Once not so long ago, it was understood among those who thought about such things that writing was a dying art form, a relic from an era when things like time, opportunity, and audiences were available and things like authority, expertise, and artistry mattered. Scholars and critics and other old sticks in the mud mourned the death of the written (and read) word in American culture like other old sticks in the mud in other times mourned the death of gas-powered lamps or the art of conversation or the silent movie. Writers no less important than Philip Roth, who felt his influence waning along with everyone else who made a living behind a typewriter, once told David Remnick, the editor of The New Yorker - another relic with waning influence - that the evidence "is everywhere that the literary era has come to an end." And stodgy pundits and cultural critics like John Humphrys and John Sutherland attacked texting as "bleak, bald, sad shorthand which masks dyslexia, poor spelling and mental laziness" and texters as the linguistic heirs to Genghis Khan.
This was the sad reality of the situation. But as disheartening as circumstances were for these defenders of the word, at the very least they all knew that their point about the less-than-slow death of written language was indisputable, that they were unheeded prophets in a decadent age. And they found comfort in their sanctimony.
But then Clive Thompson - a writer himself - came along with a shocking bit of news: It turns out, according to a study by Andrea Lunsford, professor of writing and rhetoric at Stanford University, that college students' writing isn't getting worse as a result of all that texting, tweeting, and Facebook-updating; it's getting better.
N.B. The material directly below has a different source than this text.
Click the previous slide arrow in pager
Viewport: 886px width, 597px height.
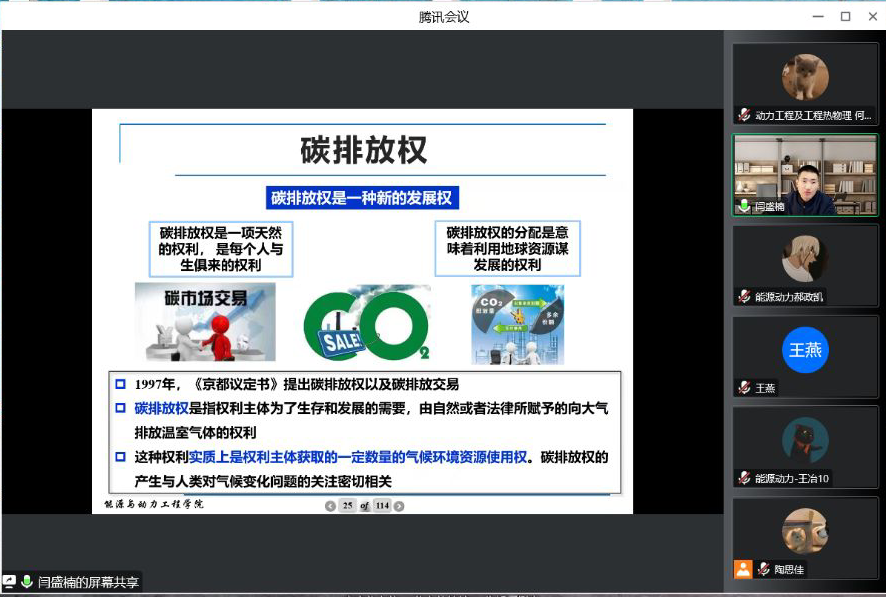click(x=331, y=506)

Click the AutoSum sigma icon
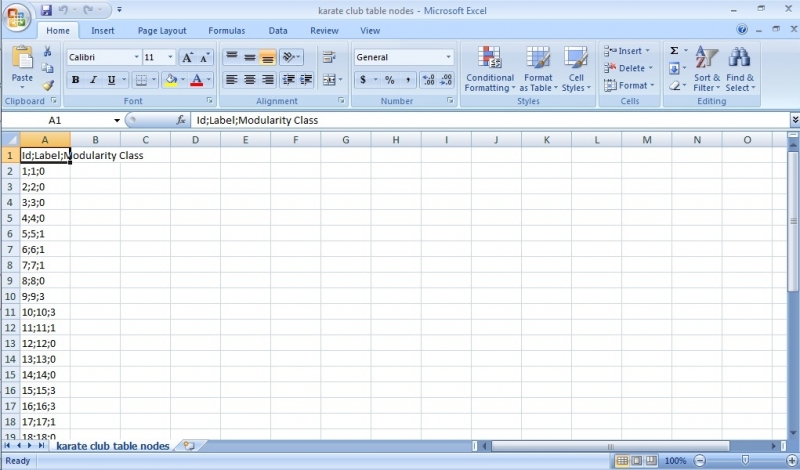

According to Thompson, "[f]or Lunsford, technology isn't killing our ability to write. It's reviving it--and pushing our literacy in bold new directions."
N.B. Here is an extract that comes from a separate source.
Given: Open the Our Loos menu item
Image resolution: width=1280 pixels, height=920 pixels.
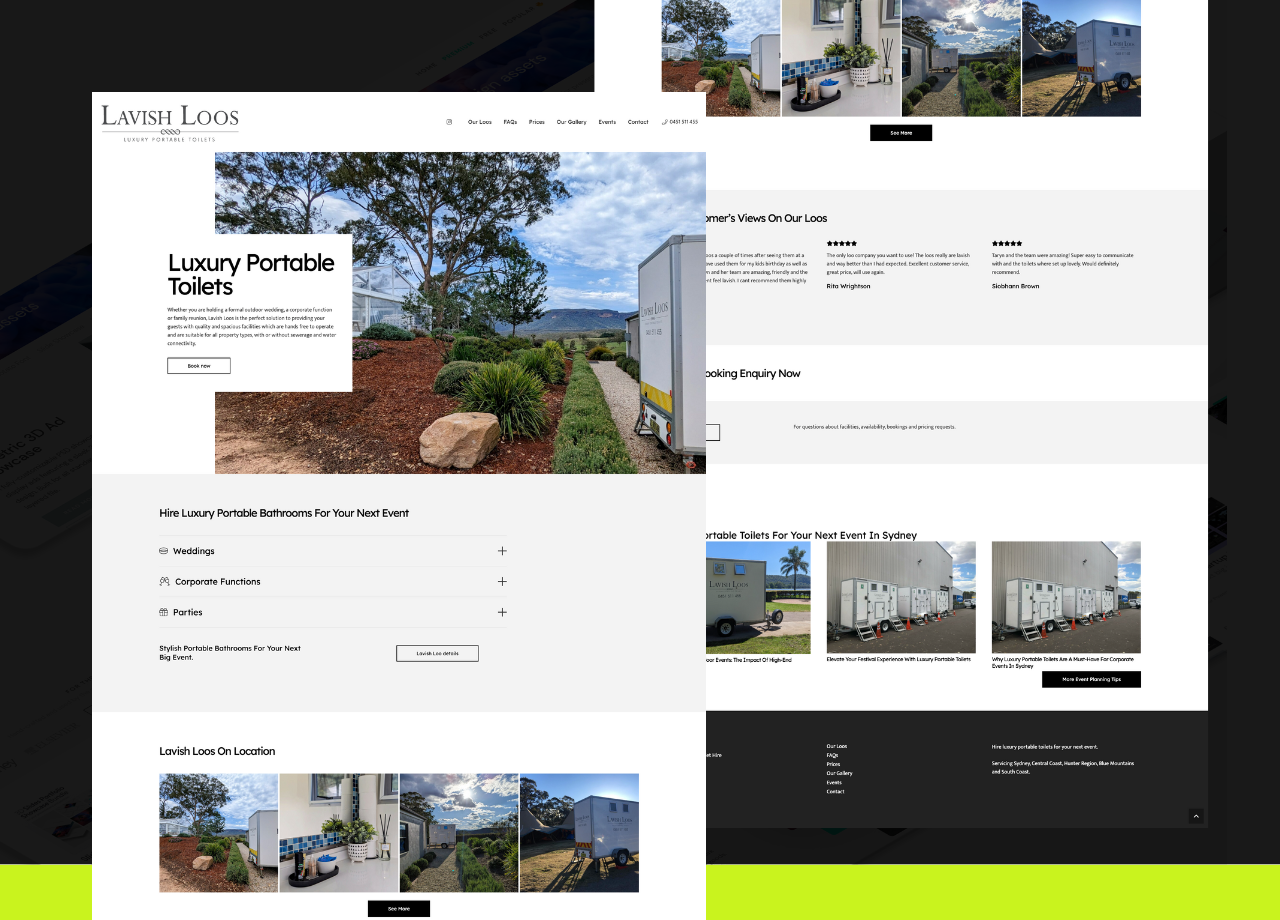Looking at the screenshot, I should (x=480, y=122).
Just look at all the writing these "young people" are doing, Lunsford argued: more than any generation before. "That's because so much socializing takes place online," Thompson wrote, "and it almost always involves text. Of all the writing that the Stanford students did, a stunning 38 percent of it took place out of the classroom--life writing, as Lunsford calls it." Like the fella said, you add 140 to 140 to 140 to 140 and pretty soon all those numbers start adding up to something.
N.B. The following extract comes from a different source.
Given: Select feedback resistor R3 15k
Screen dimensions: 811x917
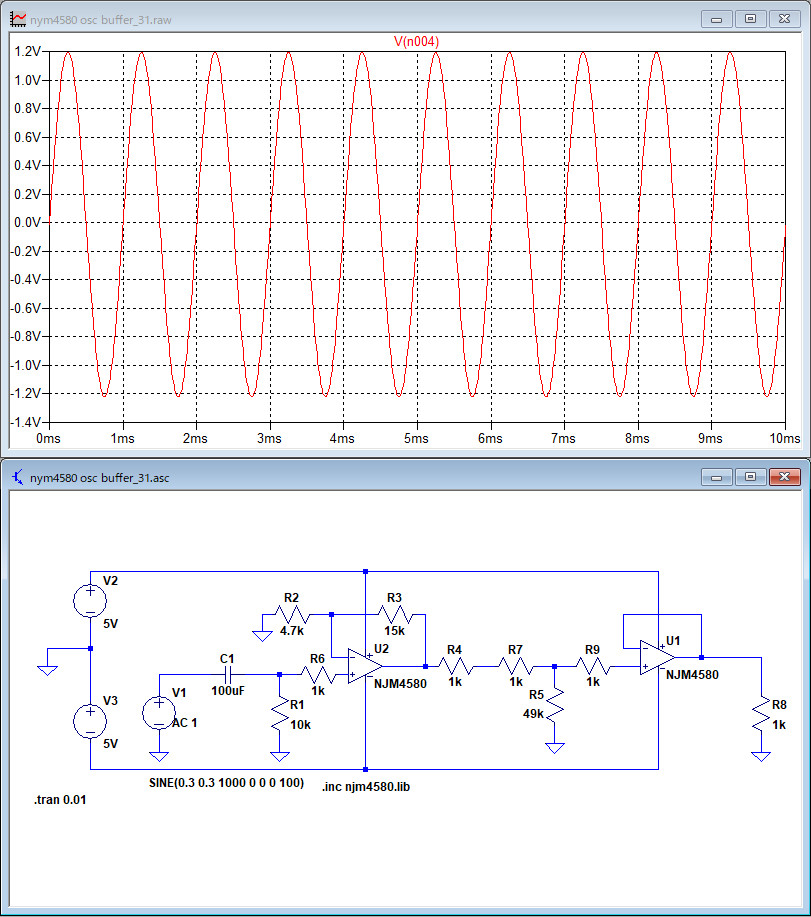Looking at the screenshot, I should (394, 615).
Turns out these kids weren't putting the written word to bed with all their grammatically indifferent updates about the emotional state of their goldfish or their preference for pizza over hot dogs as it relates to an upcoming lunch break; rather, they were rivaling the ancient Greeks with their mastery of the rhetorical art of kairos - "assessing their audience and adapting their tone and technique to best get their point across" - and creating a new golden age of literacy in the process. Sure, it seemed to many that they were squeezing all the life-blood out of the language - leaving trifles like beauty, subtlety, ambiguity, and syntax dying on the floor in the name of quasi-confessional narcissism - but actually they were mastering a new kind of prose, one based on "haiku-like concision" that was designed with its audience (of one or millions) in mind. In interviews, this new generation of Bashos declared that the best prose was the prose that had the greatest effect on the world, whether that effect meant convincing a friend to see this movie rather than that or letting the world know that, indeed, you are bored at work and, yes, you are looking forward to the weekend, and, quite right, you plan on spending the weekend making tiramisu.
And with that all the grumbling stopped. Suddenly the Roths and the Remnicks and the Humphrys and the Sutherlands of the world were satisfied. They too picked up their iPhones and started grousing about the weather and Brad Pitt's new hair-do to their friends all over the world. All of a sudden, they ceased to see the point in flaying themselves for months, even years, at a time, in some garret somewhere, trying to map some hidden corner of the human tragedy, when they could let the world know what they were feeling right then and there and still have time to make it home to watch the season finale of Mad Men. They came to the realization that we aren't living in an artistic age but an age of access, where aesthetic notions like "good" and "bad" and "beautiful" and "meaningful" seem almost comically geriatric and the only thing that matters is availability. They realized, like the Catholics did thousands of years ago, that confession is good for the soul, and so they traded their lonely writer's rooms for the warmth and comfort of the modern electronic confessional booth that is the Internet, and they were happier for it. And the written word lived to fight another day.